We need the following keys on our .env file to be able to trigger our Twitter bot:
TWITTER_API_KEY=
TWITTER_API_SECRET=
TWITTER_ACCESS_TOKEN=
TWITTER_ACCESS_TOKEN_SECRET=
We have different ways to creating a twitter bot! Literally tones of libraries around the internet that might help you out on this 😉
On this example we are using "twitter-api-client" library, which is a easy and quick way to have your Bot up and running with a few lines of code as it has tones of functions available for each action you would like to execute on your Twitter.
Please check index.js to see how can we easily update the status of your twitter by using the library.
On this applicaton, to update the status of your twitter account we need to run the node.js script everytime... But we don't have to run it manually! We can use GitHub Actions to make it run after a certain amount of time or after an specific trigger!😉
As the goal of our Bot is to update twitter status after an amount of time, we don't need a script listening to actions but just triggering the action.

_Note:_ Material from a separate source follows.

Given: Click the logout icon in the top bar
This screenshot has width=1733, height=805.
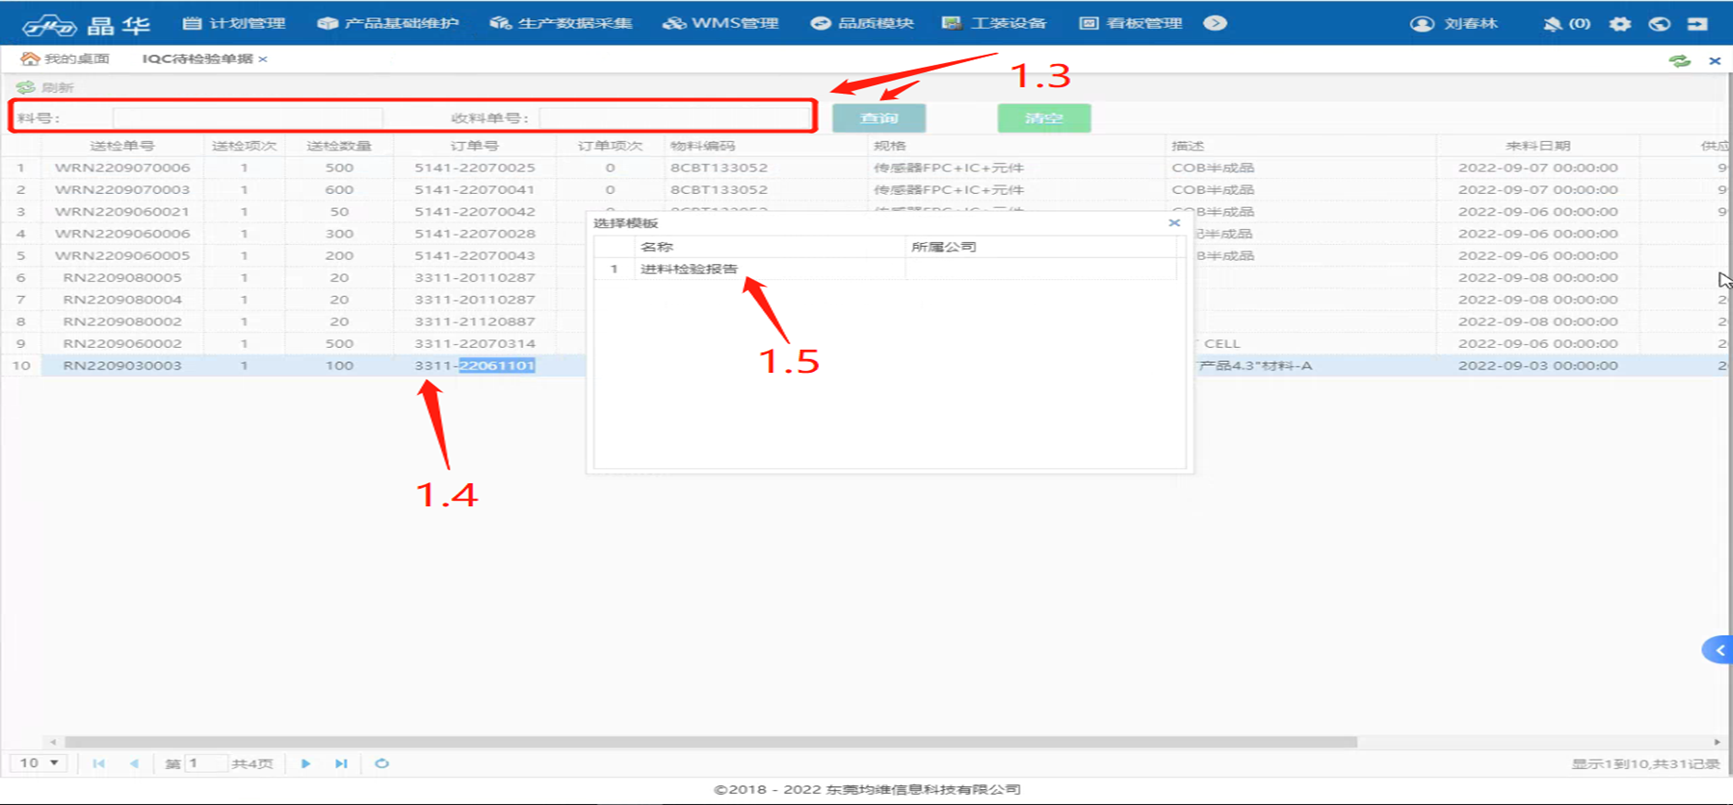Looking at the screenshot, I should [x=1697, y=24].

So based on that GHA fits perfectly 🚀
Github Actions enables you to create custom software development lifecycle workflows directly in your Github repository. These workflows are made out of different tasks so-called actions that can be run automatically on certain events.
This enables you to include Continues Integration (CI) and continuous deployment (CD) capabilities and many other features directly in your repository.
To start your first Workflow you first need to create a directory on the root of your project called ".github" . Then inside of this directory you create another one called "workflows". These second folder will hold all the workflows of your application!
Notice that this folders are not only a matter of organizing your repo, but is also the "syntax" of github actions. The folders needs to have this exact name and this hierarchy so github can read it 🤖.
Then, inside of your workflows folder, you can create your <insert_here_workflow_name>.yml file. The name of the workflow is up to you! The best practice is to name it as it represents or on when it is triggered. For example, on this repo I called it "every-one-hour.yml"... So then without even opening the file you already know that "something is done by this workflow every one hour".
Now inside the file we have default key words that are used to define our workflow for that I would recomend you to read this article about Github actions or/and this other article about Github actions 📚 They are not very long, but it explains how the file works and its core key words 😉.
After this, you might understand the workflow implemented on this example 🎉
If you still wonder how our event trigger works on the workflow file I recomend you to check this part of the docs 😉 and for deeply understanding on the subject you can check the GitHub documentation
- This approach will not work with "reaction actions" as if you want your Bot to react in interactions made to it. Thats because to do so your Bot script needs to be running all the time to be able to listen to this actions and this approach we trigger the bot once in a while, if you would like your bot to be more interactive you need to place it up and running in a server
- As we are using GHA to run the script, make sure to finish the process at the end of the desired action otherwise your GHA will fail because of timeout or it will not stop running.